Entries supplied:
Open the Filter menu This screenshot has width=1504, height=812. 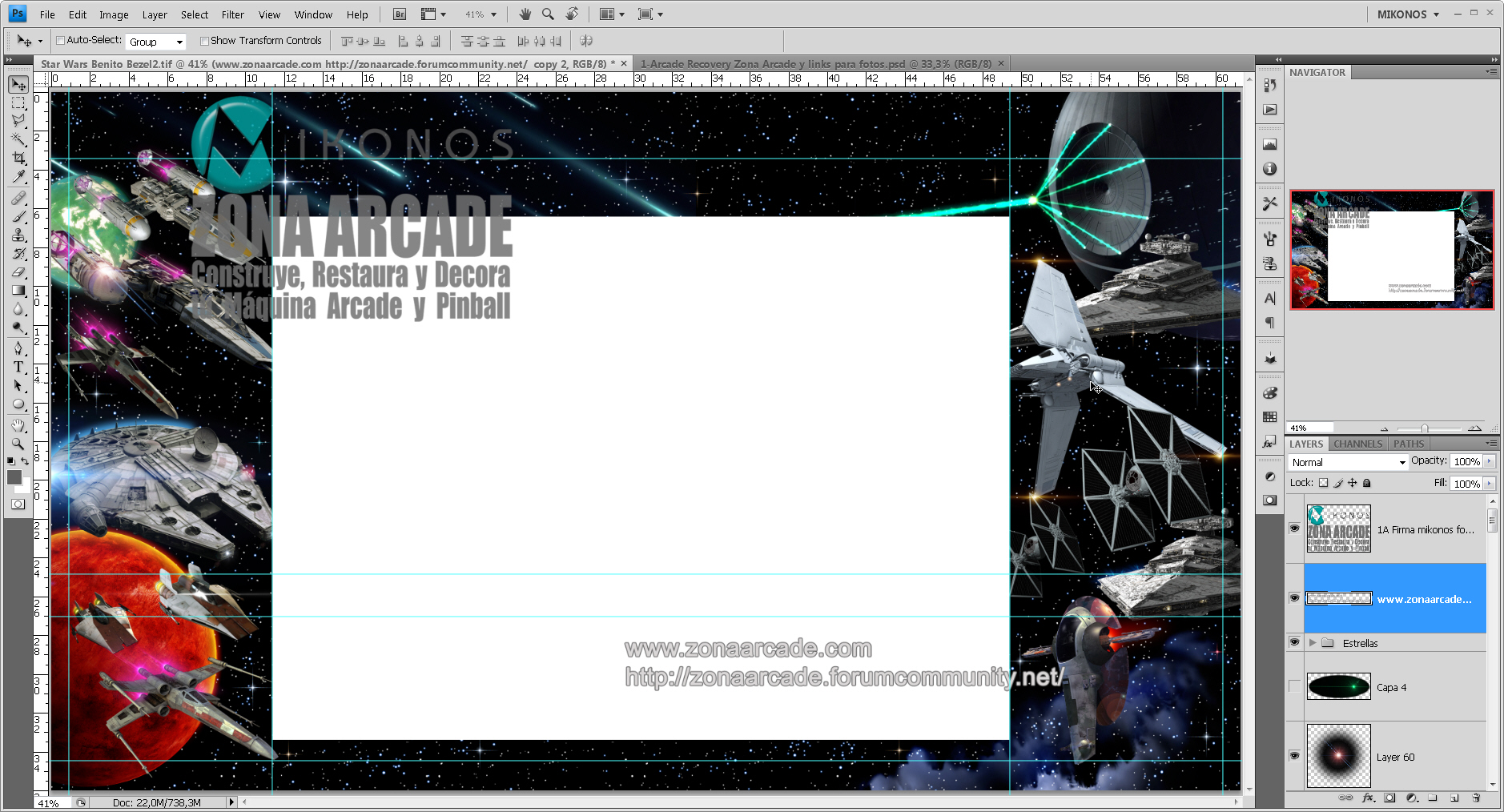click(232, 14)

* * *

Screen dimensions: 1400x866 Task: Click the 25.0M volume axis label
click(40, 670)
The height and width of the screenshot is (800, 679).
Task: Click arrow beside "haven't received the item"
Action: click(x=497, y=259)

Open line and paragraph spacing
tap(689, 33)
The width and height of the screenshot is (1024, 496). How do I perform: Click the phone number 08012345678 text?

Do this: Edit the data from the line with "Open line and paragraph spacing" through the line with "The width and" by changing "paragraph spacing" to "paragraph indentation" and leaving everything else as it is. Return only those lines.

Response to this task:
Open line and paragraph indentation
tap(689, 33)
The width and height of the screenshot is (1024, 496). How do I perform: Click the phone number 08012345678 text?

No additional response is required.